*** Block opens ***

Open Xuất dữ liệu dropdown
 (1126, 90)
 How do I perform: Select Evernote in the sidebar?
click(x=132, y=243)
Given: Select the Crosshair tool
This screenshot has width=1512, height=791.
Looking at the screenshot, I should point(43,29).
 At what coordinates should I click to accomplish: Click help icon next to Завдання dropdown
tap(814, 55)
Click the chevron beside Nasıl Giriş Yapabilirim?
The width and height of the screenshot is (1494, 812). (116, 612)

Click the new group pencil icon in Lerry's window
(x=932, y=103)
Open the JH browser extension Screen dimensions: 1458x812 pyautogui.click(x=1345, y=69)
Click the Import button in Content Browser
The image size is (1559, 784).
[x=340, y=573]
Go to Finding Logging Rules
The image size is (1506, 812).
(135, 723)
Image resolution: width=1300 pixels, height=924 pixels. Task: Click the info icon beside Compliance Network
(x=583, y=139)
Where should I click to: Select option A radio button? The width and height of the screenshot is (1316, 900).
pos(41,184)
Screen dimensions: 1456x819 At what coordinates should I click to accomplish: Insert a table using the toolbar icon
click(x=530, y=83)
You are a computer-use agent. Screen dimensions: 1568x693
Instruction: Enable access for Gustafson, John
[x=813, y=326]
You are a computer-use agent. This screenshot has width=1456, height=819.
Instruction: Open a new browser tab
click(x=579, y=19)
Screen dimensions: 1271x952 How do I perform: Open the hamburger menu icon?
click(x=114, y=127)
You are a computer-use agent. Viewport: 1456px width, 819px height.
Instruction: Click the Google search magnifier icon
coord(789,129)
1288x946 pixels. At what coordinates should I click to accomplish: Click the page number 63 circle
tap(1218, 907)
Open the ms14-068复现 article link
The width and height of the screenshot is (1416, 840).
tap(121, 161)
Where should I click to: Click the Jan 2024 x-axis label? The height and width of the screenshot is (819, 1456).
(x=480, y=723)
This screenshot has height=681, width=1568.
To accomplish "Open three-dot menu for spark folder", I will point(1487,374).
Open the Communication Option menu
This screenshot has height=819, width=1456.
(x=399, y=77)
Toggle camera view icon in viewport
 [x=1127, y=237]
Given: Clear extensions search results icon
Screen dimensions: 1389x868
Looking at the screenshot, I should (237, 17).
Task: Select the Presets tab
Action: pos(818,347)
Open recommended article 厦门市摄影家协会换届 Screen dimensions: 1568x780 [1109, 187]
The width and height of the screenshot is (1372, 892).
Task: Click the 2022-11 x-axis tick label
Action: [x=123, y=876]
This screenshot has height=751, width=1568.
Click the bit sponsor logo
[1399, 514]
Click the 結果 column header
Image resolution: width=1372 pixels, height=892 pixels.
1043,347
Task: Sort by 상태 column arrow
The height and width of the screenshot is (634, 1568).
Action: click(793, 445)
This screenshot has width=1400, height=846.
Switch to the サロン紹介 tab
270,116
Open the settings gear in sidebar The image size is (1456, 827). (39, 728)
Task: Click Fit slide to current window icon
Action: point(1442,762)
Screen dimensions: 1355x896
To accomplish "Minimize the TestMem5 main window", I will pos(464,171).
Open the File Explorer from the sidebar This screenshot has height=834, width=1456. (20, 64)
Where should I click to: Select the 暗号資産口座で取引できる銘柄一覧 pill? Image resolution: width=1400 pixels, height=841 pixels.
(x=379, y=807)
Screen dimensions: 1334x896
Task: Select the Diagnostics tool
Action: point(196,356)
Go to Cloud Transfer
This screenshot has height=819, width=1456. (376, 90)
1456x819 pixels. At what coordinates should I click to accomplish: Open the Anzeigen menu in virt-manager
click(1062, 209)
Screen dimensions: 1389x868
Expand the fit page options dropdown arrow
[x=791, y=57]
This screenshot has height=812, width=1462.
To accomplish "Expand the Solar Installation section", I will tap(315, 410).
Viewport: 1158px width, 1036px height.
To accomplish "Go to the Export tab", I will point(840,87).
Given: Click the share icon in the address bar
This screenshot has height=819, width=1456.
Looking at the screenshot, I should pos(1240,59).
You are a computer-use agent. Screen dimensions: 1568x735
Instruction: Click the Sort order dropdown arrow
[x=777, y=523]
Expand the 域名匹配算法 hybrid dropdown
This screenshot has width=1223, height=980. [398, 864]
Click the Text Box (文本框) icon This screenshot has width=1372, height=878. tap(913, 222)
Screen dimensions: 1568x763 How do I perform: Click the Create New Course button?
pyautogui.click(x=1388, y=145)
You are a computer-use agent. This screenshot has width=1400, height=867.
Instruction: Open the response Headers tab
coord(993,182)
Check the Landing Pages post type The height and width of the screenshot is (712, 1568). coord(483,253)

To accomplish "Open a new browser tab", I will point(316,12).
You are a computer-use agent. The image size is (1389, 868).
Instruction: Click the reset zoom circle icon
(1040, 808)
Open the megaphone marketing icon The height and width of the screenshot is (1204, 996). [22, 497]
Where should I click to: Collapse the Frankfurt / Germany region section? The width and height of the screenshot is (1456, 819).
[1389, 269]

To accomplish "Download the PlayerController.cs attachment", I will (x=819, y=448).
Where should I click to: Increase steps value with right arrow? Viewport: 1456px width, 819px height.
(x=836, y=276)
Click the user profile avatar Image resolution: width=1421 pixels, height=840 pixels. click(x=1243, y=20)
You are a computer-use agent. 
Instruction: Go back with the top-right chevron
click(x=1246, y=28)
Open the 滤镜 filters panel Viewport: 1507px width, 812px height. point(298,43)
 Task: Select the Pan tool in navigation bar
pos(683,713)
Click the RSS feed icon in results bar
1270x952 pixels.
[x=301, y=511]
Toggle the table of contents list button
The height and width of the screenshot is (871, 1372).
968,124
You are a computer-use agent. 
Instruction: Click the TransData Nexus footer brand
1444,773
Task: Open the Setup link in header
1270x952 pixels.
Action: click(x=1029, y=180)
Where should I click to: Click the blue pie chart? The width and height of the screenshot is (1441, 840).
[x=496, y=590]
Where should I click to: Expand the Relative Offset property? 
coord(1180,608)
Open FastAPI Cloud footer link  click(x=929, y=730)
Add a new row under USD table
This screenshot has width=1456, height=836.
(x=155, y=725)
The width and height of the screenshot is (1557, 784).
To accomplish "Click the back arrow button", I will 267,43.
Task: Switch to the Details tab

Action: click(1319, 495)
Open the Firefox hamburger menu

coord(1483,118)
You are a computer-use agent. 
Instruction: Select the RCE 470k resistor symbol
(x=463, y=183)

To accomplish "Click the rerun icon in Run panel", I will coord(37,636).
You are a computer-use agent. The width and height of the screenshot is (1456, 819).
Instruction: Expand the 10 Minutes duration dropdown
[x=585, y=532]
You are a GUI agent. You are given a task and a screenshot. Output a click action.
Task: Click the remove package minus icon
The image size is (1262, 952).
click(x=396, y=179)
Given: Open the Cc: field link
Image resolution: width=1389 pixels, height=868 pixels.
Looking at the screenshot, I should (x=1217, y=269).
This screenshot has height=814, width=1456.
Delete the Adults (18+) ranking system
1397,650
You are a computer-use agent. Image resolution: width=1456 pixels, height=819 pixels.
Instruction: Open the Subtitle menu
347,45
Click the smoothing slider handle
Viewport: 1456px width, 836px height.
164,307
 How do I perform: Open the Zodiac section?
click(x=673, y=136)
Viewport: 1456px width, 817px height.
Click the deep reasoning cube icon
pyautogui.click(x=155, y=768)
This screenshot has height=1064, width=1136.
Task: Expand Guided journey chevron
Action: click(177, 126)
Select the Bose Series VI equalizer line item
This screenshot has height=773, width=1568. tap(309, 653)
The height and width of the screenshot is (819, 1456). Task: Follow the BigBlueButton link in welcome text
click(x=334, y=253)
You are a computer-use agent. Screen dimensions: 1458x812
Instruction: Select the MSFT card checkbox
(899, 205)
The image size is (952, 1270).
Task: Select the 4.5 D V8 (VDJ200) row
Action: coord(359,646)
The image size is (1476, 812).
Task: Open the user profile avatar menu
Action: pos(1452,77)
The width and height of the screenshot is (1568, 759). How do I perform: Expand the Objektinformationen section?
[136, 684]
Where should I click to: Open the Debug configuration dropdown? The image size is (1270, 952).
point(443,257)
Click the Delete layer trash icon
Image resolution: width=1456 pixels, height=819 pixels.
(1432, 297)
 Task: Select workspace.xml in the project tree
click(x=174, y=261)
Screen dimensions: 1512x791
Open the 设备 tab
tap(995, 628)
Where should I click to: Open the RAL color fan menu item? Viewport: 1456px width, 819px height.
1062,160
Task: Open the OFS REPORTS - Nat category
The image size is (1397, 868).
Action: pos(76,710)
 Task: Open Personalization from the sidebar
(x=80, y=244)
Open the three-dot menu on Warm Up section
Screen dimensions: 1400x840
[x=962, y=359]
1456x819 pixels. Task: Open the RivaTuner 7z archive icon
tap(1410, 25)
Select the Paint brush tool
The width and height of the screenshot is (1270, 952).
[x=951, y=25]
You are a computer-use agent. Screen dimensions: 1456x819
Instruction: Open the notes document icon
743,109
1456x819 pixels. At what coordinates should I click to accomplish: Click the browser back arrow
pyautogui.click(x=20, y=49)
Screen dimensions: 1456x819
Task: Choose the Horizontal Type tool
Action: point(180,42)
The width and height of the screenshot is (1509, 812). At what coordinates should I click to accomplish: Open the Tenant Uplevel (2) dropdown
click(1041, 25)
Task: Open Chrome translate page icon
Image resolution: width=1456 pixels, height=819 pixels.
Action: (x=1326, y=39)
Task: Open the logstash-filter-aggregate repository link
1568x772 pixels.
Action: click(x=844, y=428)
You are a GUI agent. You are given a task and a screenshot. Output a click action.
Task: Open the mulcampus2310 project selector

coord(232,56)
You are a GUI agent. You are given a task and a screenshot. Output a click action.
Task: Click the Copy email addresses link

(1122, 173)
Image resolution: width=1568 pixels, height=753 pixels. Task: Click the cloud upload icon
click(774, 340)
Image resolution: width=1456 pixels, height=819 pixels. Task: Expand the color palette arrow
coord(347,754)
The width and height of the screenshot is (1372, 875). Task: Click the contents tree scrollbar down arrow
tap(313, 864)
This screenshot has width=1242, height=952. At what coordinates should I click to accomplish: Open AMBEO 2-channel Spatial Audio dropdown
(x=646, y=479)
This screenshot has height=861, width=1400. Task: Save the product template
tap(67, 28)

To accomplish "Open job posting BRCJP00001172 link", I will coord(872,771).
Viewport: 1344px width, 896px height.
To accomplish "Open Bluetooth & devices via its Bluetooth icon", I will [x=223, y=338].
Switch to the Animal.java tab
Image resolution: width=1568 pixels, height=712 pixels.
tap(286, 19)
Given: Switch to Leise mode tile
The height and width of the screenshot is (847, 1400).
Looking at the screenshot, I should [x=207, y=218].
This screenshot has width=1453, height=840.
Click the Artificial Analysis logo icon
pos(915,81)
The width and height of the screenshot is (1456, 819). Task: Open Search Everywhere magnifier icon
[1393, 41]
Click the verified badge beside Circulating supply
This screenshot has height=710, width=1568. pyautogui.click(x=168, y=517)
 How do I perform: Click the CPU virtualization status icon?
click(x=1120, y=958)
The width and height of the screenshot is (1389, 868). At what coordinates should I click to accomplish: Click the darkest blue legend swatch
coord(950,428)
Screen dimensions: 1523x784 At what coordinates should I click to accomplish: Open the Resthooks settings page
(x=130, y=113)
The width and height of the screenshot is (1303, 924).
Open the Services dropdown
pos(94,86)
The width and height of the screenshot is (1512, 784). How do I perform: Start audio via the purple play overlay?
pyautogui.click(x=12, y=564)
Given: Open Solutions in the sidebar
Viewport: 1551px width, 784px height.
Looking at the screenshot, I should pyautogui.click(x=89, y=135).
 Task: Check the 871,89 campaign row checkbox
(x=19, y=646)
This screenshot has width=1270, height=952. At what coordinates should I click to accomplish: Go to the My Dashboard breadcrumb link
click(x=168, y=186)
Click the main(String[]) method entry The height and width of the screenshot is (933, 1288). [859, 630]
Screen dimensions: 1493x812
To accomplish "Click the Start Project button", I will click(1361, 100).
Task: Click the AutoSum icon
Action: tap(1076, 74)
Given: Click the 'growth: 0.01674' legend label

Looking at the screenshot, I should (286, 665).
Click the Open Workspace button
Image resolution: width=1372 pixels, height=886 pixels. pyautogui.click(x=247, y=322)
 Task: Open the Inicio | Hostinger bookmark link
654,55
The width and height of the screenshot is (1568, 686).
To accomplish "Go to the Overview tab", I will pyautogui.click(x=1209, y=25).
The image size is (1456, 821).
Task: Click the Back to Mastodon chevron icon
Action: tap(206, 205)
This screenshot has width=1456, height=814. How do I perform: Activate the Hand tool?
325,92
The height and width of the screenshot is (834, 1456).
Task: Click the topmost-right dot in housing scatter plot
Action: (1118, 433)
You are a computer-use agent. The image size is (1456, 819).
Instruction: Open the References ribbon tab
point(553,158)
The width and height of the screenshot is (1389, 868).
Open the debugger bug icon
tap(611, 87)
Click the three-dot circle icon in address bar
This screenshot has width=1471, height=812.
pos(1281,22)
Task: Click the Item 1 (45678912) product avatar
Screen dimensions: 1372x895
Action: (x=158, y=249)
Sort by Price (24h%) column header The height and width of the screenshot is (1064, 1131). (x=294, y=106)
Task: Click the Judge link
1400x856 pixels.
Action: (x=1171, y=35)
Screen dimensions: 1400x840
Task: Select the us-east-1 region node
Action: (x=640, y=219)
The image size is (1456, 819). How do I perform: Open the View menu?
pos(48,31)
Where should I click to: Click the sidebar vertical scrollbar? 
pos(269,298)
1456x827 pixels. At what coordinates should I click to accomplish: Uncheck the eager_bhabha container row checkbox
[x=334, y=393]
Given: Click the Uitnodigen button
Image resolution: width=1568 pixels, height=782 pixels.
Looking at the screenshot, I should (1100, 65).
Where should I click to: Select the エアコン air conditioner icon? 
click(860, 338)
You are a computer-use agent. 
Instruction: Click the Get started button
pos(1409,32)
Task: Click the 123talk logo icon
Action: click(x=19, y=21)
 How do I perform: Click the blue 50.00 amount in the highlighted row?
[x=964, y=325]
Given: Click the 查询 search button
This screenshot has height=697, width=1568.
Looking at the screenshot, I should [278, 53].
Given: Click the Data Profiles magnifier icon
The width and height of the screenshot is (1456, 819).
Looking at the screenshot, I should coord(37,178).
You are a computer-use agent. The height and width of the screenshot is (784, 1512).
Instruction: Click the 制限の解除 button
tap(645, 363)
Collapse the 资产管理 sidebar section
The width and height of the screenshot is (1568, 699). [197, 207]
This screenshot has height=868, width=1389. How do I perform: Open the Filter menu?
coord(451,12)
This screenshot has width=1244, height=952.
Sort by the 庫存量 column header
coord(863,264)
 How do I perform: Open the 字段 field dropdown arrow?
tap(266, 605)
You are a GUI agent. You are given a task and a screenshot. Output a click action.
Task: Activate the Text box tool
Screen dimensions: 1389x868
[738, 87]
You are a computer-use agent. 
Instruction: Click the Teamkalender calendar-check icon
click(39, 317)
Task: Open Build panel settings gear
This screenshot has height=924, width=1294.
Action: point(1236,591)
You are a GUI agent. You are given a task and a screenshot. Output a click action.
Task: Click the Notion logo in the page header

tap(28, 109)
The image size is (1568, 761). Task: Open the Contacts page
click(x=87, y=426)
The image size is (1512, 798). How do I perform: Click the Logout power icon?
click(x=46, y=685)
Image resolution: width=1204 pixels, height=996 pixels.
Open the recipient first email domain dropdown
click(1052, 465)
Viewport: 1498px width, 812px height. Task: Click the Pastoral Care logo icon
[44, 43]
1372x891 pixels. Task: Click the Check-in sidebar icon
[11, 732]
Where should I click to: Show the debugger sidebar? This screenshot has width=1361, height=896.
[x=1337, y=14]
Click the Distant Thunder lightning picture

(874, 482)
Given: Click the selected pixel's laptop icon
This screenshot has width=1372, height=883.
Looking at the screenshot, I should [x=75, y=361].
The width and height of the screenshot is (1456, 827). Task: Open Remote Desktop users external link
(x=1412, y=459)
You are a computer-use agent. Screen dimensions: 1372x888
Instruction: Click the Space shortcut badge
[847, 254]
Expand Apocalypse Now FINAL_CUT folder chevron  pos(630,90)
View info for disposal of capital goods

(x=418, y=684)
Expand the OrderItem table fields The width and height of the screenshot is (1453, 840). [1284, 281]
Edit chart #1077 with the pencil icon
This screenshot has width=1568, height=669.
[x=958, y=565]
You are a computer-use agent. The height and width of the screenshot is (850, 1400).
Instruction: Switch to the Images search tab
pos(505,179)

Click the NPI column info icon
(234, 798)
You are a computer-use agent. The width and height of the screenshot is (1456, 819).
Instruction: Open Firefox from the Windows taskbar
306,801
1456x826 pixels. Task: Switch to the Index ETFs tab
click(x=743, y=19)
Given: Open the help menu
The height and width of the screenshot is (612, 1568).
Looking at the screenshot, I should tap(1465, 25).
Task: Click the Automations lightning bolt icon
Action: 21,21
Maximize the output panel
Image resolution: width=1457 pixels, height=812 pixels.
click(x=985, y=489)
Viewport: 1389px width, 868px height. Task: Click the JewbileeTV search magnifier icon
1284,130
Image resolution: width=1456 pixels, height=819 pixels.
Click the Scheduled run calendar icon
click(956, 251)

*** Block closes ***

* TO DO *
Whenever a line of the listing above holds the word "three", copy that line.

* WRITTEN RESPONSE *
To accomplish "Open three-dot menu for spark folder", I will point(1487,374).
Open the three-dot menu on Warm Up section
Click the three-dot circle icon in address bar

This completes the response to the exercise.